-- Start Source records --
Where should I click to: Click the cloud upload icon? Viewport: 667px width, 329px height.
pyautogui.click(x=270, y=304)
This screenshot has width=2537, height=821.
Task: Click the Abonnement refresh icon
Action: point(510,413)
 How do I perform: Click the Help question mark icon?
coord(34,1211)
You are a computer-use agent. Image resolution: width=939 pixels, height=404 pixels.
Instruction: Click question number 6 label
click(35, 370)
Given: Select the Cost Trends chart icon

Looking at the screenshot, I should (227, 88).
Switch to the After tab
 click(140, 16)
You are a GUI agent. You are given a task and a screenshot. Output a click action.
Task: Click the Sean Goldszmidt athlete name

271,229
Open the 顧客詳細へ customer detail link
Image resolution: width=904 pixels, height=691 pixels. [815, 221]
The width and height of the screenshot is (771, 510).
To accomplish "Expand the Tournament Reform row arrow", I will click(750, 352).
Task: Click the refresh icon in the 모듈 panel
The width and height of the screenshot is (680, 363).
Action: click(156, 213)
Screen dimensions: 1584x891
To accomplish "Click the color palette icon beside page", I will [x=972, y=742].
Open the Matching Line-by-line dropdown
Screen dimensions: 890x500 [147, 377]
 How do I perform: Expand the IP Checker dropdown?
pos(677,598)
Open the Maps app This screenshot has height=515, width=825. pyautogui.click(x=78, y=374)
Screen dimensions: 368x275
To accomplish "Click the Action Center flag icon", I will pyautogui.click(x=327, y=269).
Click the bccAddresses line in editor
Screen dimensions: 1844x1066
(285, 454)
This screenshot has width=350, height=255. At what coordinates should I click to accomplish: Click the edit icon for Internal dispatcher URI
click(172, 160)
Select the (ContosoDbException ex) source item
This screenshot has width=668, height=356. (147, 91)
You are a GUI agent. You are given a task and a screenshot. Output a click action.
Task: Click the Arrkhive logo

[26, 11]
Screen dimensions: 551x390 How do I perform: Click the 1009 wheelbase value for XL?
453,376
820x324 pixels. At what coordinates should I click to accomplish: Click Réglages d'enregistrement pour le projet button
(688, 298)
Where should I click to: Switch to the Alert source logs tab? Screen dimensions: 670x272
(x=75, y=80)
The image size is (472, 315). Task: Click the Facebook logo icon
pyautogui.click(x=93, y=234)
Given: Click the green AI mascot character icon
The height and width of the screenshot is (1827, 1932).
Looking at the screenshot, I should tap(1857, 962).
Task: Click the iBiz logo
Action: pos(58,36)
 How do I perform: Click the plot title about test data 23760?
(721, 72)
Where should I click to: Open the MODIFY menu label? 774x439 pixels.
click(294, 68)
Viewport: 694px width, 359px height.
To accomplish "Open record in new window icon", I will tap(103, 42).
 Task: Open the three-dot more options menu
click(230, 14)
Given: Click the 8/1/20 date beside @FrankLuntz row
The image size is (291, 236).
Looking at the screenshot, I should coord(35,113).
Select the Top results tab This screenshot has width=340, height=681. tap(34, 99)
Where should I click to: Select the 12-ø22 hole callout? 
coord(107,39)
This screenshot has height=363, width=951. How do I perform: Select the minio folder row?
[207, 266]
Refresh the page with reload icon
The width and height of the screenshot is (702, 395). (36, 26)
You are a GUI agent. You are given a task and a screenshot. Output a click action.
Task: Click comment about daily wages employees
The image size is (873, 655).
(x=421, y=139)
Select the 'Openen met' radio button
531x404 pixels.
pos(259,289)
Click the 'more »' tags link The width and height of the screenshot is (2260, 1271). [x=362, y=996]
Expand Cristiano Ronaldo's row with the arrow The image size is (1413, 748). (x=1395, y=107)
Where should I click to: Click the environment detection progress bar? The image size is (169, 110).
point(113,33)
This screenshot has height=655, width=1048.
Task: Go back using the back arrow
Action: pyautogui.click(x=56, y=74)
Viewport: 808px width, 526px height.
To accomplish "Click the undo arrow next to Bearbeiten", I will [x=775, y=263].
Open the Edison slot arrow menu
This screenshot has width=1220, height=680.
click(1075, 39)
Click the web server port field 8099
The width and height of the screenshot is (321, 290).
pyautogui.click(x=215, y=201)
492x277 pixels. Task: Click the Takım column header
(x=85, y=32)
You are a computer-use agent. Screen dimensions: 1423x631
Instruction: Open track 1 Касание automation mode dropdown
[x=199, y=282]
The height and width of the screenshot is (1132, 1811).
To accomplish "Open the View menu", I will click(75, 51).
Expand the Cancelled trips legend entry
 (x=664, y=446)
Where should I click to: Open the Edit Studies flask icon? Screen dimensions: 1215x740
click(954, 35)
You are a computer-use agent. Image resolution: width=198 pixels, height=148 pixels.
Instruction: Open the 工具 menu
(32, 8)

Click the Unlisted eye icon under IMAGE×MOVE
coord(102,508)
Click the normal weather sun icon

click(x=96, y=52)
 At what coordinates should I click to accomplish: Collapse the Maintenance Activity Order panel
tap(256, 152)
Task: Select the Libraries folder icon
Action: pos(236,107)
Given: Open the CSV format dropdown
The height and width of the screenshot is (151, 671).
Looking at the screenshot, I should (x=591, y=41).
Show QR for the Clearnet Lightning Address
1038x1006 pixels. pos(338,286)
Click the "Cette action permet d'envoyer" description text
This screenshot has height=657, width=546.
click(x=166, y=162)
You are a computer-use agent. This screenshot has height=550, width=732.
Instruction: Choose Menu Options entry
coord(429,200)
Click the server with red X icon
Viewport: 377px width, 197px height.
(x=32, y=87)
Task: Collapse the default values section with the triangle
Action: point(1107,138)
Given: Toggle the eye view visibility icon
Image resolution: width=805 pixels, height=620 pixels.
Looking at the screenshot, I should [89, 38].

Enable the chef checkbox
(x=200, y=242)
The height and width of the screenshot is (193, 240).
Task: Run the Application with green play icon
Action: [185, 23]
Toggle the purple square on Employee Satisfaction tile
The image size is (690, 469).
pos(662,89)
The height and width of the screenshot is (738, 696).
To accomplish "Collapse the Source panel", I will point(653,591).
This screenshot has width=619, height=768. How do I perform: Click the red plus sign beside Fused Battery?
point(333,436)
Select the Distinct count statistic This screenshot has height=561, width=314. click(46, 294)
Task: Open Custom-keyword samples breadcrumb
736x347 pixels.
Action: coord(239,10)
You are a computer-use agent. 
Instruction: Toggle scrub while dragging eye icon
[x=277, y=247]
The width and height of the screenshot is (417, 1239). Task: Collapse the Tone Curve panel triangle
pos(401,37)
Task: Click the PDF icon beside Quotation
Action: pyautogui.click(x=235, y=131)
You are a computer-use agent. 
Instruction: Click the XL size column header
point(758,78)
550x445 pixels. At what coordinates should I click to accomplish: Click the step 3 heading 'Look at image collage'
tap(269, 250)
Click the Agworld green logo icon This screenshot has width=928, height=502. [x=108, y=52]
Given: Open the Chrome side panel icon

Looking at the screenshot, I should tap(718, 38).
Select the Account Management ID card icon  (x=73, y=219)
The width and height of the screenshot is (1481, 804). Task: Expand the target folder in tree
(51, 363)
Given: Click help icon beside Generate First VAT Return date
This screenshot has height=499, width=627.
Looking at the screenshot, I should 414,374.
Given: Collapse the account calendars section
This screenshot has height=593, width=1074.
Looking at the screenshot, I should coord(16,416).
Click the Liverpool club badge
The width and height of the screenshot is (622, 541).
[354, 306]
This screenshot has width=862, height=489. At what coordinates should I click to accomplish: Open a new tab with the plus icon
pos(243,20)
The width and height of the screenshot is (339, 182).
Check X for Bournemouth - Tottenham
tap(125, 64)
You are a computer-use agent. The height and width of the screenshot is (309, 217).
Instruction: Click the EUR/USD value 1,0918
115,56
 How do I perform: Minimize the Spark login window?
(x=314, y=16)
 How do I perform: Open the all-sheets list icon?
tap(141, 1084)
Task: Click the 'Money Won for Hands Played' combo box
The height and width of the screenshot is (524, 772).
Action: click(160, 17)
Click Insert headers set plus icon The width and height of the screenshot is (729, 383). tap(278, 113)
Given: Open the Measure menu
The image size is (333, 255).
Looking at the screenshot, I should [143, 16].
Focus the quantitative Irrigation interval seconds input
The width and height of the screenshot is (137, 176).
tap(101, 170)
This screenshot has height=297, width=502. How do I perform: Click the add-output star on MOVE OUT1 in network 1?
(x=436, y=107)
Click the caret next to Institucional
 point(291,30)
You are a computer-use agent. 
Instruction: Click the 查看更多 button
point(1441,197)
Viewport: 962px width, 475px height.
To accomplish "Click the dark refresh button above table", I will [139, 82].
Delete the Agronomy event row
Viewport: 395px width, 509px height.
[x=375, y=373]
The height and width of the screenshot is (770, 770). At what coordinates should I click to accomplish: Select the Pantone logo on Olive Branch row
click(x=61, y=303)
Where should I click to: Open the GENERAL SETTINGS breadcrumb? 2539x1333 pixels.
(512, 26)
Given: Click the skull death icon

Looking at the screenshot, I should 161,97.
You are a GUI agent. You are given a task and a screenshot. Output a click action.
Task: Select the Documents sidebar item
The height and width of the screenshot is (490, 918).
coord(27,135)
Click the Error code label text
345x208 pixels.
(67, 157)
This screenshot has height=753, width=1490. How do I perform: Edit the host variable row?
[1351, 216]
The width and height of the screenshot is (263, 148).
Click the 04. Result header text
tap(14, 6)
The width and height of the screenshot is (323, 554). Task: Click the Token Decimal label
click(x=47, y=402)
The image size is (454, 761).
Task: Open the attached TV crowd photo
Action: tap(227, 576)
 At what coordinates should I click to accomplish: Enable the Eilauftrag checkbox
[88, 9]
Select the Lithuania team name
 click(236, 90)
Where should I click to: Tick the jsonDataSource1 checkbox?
-- End Source records --
▸ Aim of the exercise
Render the listing lines starting at the line containing "The width and height of the screenshot is (771, 510)." and ending at the line containing "Open the Maps", inclusive, as a JSON list of strings with one string per line and blank lines omitted.

▸ Task response
[
  "The width and height of the screenshot is (771, 510).",
  "To accomplish \"Expand the Tournament Reform row arrow\", I will click(750, 352).",
  "Task: Click the refresh icon in the 모듈 panel",
  "The width and height of the screenshot is (680, 363).",
  "Action: click(156, 213)",
  "Screen dimensions: 1584x891",
  "To accomplish \"Click the color palette icon beside page\", I will [x=972, y=742].",
  "Open the Matching Line-by-line dropdown",
  "Screen dimensions: 890x500 [147, 377]",
  " How do I perform: Expand the IP Checker dropdown?",
  "pos(677,598)",
  "Open the Maps app This screenshot has height=515, width=825. pyautogui.click(x=78, y=374)"
]